_The problem_
All the lines below should appear again unchanged, though their pictures should not.
########
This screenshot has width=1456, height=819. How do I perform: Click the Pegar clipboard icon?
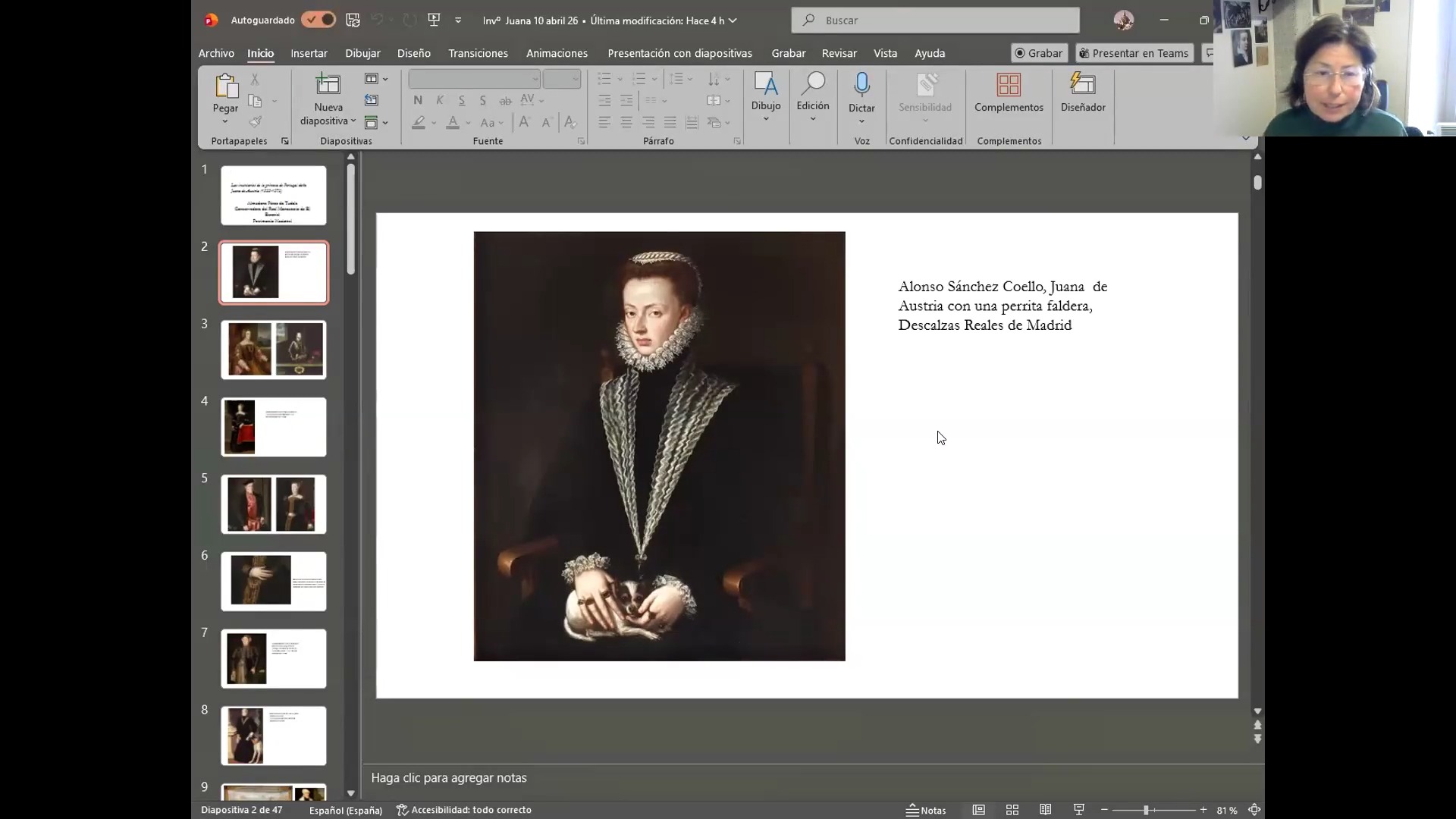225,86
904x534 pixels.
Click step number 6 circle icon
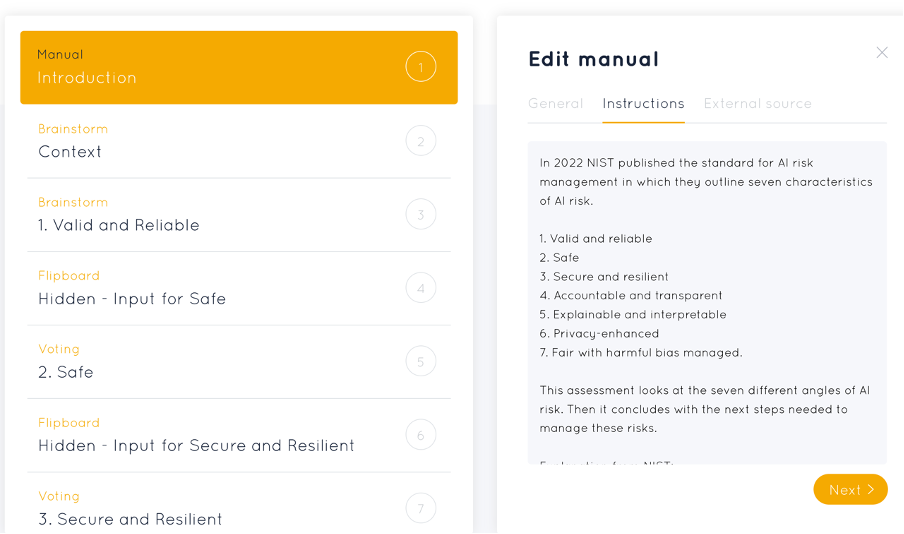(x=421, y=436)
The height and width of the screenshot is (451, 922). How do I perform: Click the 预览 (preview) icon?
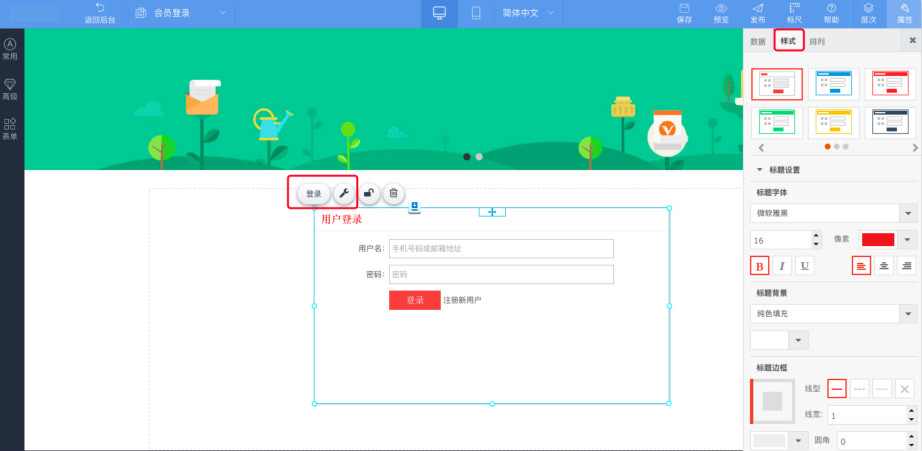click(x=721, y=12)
########
_Answer to the exercise_
This screenshot has width=1456, height=819. How do I perform: Click the Pegar clipboard icon?
225,86
904x534 pixels.
Click step number 6 circle icon
(x=421, y=436)
The height and width of the screenshot is (451, 922). How do I perform: Click the 预览 (preview) icon?
click(x=721, y=12)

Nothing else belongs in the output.